Probably the rare availability of friendly artillery should
have tipped us off to the fact that all was not well with the
division, but we were optimists. We knew the division was fighting
its way up to us. By this time we were under the command of Colonel
Bobbie Howze, who seemed to have control of all the 3rd Armored
troops in the area, plus, as well as we could judge from radio
traffic, several paratrooper units and other strangers. Whenever
things got a little boring we would ask higher headquarters for
a situation report. For two days the answer always came back,
"Wait". Finally a message came in to the effect that
two paratroop companies were fighting from HOTTON toward SOY
and two were fighting from SOY toward HOTTON, to clear the road.
Since this road had been our original line of departure, it wasn't
encouraging.
Also about this time a tank commander from H Co., which had
been with Bill Orr, came in out of the woods. His tank with others
had been overrun (near DOCHAMPS) and he had taken to the bushes.

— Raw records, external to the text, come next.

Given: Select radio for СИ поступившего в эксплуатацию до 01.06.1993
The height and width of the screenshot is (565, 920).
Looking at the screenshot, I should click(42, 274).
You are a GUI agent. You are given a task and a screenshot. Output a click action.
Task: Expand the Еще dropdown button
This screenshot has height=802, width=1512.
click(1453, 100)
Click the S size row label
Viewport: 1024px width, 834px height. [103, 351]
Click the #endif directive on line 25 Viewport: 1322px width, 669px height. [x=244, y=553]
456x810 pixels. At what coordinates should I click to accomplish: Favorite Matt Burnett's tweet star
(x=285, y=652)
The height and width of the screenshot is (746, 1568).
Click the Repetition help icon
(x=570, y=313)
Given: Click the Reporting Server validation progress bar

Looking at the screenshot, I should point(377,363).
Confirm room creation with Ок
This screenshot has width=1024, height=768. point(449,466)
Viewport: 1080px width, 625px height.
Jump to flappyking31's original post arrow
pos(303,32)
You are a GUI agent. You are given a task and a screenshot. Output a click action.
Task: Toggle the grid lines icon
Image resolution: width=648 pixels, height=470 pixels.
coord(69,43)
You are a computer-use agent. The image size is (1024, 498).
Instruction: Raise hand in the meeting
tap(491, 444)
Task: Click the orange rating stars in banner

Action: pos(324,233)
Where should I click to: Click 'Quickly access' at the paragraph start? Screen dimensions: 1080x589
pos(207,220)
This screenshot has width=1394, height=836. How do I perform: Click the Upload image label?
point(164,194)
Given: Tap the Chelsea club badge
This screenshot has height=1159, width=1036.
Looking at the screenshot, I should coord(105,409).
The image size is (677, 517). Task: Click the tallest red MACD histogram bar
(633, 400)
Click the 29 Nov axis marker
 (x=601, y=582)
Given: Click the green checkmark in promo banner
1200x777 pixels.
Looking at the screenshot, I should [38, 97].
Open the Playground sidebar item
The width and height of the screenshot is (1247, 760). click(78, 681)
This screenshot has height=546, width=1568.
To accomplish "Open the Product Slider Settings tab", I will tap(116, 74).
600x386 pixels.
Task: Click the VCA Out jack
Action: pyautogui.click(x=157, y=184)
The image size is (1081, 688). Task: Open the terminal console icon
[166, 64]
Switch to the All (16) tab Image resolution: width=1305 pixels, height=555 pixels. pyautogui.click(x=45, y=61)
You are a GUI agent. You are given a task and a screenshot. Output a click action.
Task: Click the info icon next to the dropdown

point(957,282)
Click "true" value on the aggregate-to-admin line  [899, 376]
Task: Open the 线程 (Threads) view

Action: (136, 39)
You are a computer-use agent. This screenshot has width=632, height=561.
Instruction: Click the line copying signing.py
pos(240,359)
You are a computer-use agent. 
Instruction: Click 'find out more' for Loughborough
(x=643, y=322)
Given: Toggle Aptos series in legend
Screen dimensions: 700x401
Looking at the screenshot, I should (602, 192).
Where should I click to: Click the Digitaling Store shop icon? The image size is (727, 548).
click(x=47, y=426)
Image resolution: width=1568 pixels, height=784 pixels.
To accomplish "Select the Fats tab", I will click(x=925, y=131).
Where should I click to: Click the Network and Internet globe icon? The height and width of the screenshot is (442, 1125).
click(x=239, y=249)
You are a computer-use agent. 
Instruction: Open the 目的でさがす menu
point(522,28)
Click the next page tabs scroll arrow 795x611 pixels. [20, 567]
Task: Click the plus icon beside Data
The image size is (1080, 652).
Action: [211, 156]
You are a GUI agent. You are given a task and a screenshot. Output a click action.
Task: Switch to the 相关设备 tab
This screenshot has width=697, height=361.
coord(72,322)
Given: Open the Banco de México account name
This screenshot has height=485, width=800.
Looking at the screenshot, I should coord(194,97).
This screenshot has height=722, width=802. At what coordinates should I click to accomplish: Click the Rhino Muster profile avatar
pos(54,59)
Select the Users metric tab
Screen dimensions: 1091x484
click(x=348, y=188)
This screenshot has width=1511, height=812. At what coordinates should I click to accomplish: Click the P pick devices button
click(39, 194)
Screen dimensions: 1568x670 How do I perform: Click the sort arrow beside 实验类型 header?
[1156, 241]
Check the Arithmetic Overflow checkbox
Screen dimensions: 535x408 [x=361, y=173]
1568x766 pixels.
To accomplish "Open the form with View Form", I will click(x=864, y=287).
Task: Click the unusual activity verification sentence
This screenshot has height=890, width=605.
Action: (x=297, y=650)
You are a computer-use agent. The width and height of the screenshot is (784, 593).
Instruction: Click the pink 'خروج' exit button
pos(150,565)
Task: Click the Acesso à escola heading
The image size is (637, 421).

I found I could reach H Co. on my tank radio but their news was
not so good. Although not surrounded, they were only about a
mile and a half in advance of our original starting line and
had just made a successful though limited attack with the company
command tank and the bulldozer tank, all that remained of the
company tanks. A considerable number of tankers who had lost
their tanks were fighting along side as infantry.
That night we again shot up some German patrols and the day
before Christmas dawned cold and clear. About noon the tank on
the roadblock to the north of town, the same one whose turret
had frozen, reported the approach of a German jeep with a white
flag. I told them to blindfold the German, tour him around enough
to confuse him, and bring him to the CP. Again hope rose. Maybe
things were bad for the Germans too.